Lawyer David Chan, who represents AHTC, also referred to politically linked collateral motives he claims WP stalwarts Ms Lim and Mr Low had.

He argued that they had three motives: To protect the former employees of Hougang Town Council (HTC) and bring them over with them to AHTC when WP won Aljunied; to reward Ms How and Mr Loh as long-time WP supporters; and to position FMSS as an alternative service provider for opposition-run town councils, as there was no such entity at the time.

Lawyer Leslie Netto, who represents Ms How, her late husband and FMSS, called PRPTC’s submissions a “political campaign” in itself, saying that “it is odd that the plaintiff should resort to such political campaigning in a legal submission in a court of law”.

He asserted that the allegations were not supported by documents, witness testimonies or submissions during the 17-day trial, and stressed again that his clients were not fiduciaries and did not breach any fiduciary duties, or duties they owed to residents that the town council served. 

Mr Netto also made reference to the other town councils in Singapore which “cannot be perfect”.

“All over Singapore, management of town councils have been and is in operation continuously. The many town councillors and managers cannot be perfect,” he said. 

“Would errors or omissions or slips and wrong decisions made, or wrong actions taken unintentionally that were not in the interest of the residents alone amount to breach of fiduciary duties with the consequences contemplated by the plaintiffs?”


Senior Counsel Chelva Retnam Rajah, who represents the three WP MPs and town councillors in the civil lawsuits, pointed out that according to KPMG's report - one of two audit reports which the lawsuits rest on - only S$15,710 of the sum of S$33.7 million was recoverable.

To this, AHTC’s lawyer Mr Chan said that AHTC was not making a blanket claim for S$33.7 million, but instead “is claiming equitable compensation of S$33.7 million for any losses suffered by AHTC by the defendants’ breaches, unless they show otherwise in a proper account and inquiry”.
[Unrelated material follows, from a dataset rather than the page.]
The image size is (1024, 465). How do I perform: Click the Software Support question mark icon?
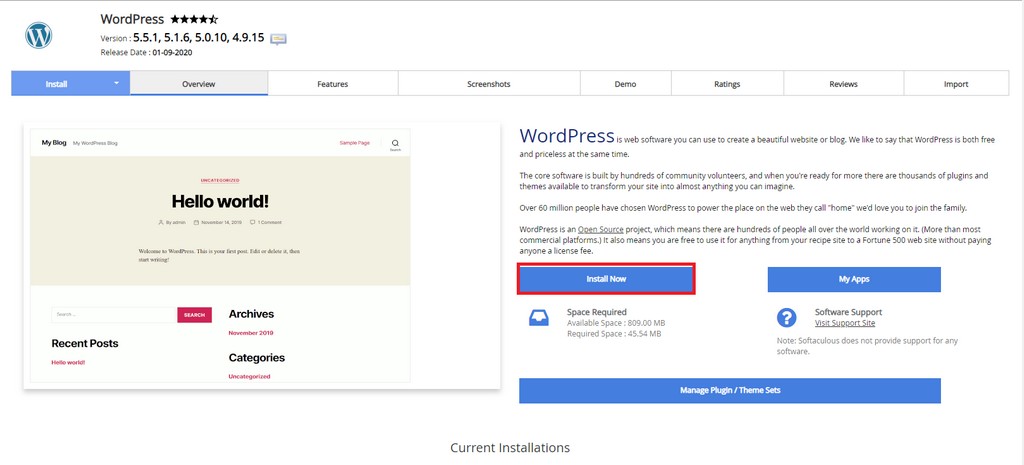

Mr Rajah again took aim at the KPMG and PwC reports that form the basis of the lawsuits, saying that the accountants who wrote the reports “were in effect second-guessing the town councillors’ decisions on the appointment of specific contractors, the terms of their appointment and the kind of fees they should be paid”, despite Parliament's intention for town councils to exercise latitude over their own decisions.

Tuesday's hearing, which was attended by three defendants - Sylvia Lim, Pritam Singh and Kenneth Foo - rounded up in the late afternoon, with a decision in the landmark trial to be made at a later date.